Clause 1 - Meaning of ''tobacco advertisement'' and ''tobacco product''
Tobacco Advertising and Promotion Bill [Lords]
6:30 pm

Ms Yvette Cooper (Parliamentary Secretary (Public Health), Department of Health; Pontefract and Castleford, Labour)
I have considerable sympathy with the intention behind the amendment. Clearly we need to ensure that people have access to the support and help that they need if they want to give up smoking. We know that 70 per cent. of smokers say that they want to give up. That is why we have been so clear in promoting the availability of nicotine replacement therapy and Zyban on the national health service, and asked the National Institute for Clinical Excellence to advise us on it. The institute pronounced it an extremely cost-effective way of improving health. The intention is to promote ways of helping people give up smoking.

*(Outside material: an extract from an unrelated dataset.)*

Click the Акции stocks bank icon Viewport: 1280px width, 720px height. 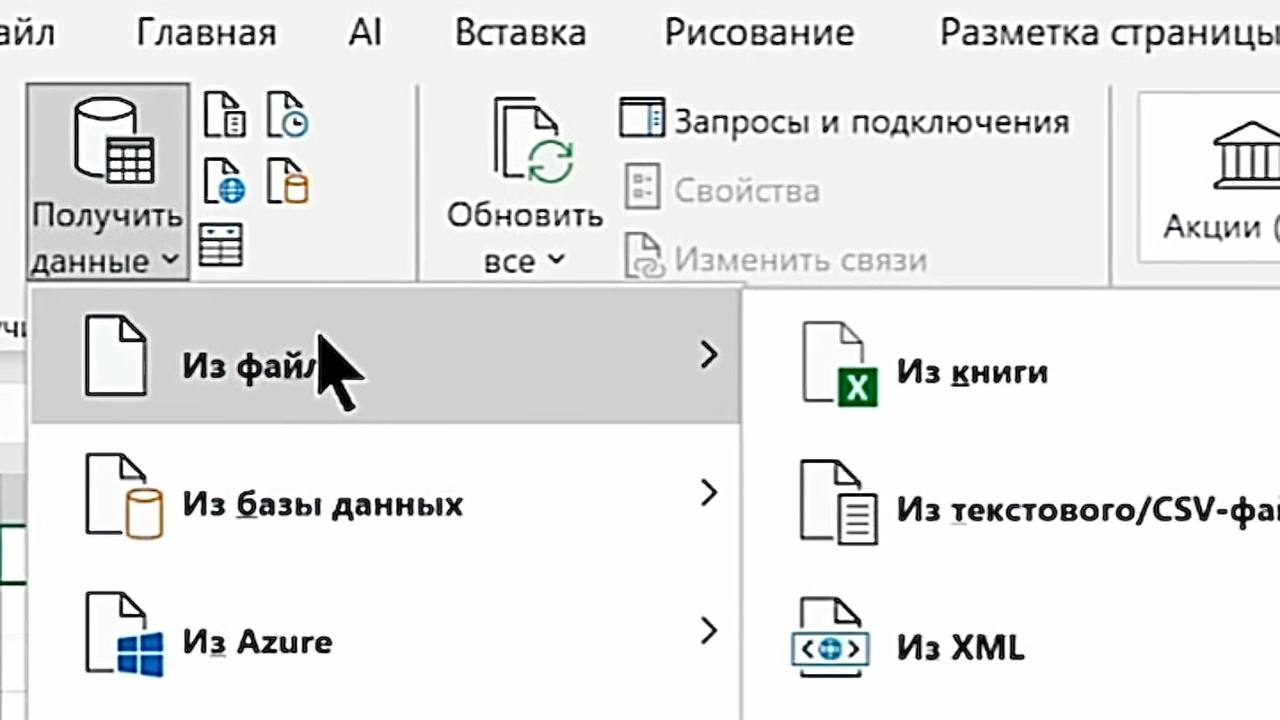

The reason that I reject the amendment is as follows. First, the Bill does not prevent the advertising or promotion of nicotine replacement therapy, Zyban or any similar product that is available on the market to help people give up smoking. That is because although nicotine is a constituent of tobacco, tobacco is not a constituent of nicotine. Tobacco is not an ingredient in nicotine replacement therapy—Zyban, patches, gums, Nicorette, and so forth—so there is no danger that the Bill would cover the sorts of nicotine replacement therapy that we all want to be widely accessible and available for people throughout the country.
However, the amendment, as it is drafted, would create a loophole along the lines that was described by the hon. Members for Edinburgh, West and for Basingstoke. The issue of low tar offers us a good example. Ever since the harmful effects of cigarettes became clear in the 1950s, tobacco manufacturers pursued a low- tar strategy. Cigarettes were engineered to produce reduced tar and nicotine yield on laboratory measurement. Since the 1970s, low-tar brands have been promoted with the implication that they are less harmful to health than high-tar brands, and additives were introduced to improve the palatability of low-tar cigarettes.

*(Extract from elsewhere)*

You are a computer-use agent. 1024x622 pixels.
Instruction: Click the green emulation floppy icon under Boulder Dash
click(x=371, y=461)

We would not want to accede to the advertising of low-tar cigarettes but, as the hon. Member for Basingstoke pointed out, the amendment would make that possible. It would be a serious problem if the advertising ban were suddenly opened up to permit the advertising of low-tar cigarettes: there is now a clear scientific consensus that the low-tar strategy has not
produced the expected benefits to individuals and to public health. The Royal College of Physicians said in its report of 2000 on nicotine addiction in Britain that smokers compensate in their smoking behaviour to maintain a constant nicotine and tar level, and the United States of America's National Institutes of Health and National Cancer Institute have made similar points. Smokers unconsciously alter their inhalation patterns and block ventilation holes with fingers or lips, so the machine measurements do not represent what a human being actually takes in. Indeed, the promotion of low-tar brands may have lulled some smokers into a false sense of security, so that they continue to smoke, rather than to quit altogether.
The low-tar example indicates why we would not want an exemption for low- tar cigarettes on the basis of claims that they are safer, or that they are a way of reducing the use of tobacco products. The same sorts of arguments that were used in favour of low-tar cigarettes might be applied to other products coming on to the market; they could be promoted by the tobacco industry as so-called safer products. With regard to them, we may find ourselves in the same situation as we were with low-tar cigarettes, 10 or 20 years down the line—and we now deeply regret the decision that was taken to permit their advertising.
That is why I am extremely cautious about the approach taken in the amendment, although I have sympathy with the intentions that lie behind it. I assure the Committee that nicotine replacement therapy will not be included, and I urge Committee members to reject the amendment because of the potential to replicate the low-tar problem, or a future example of that.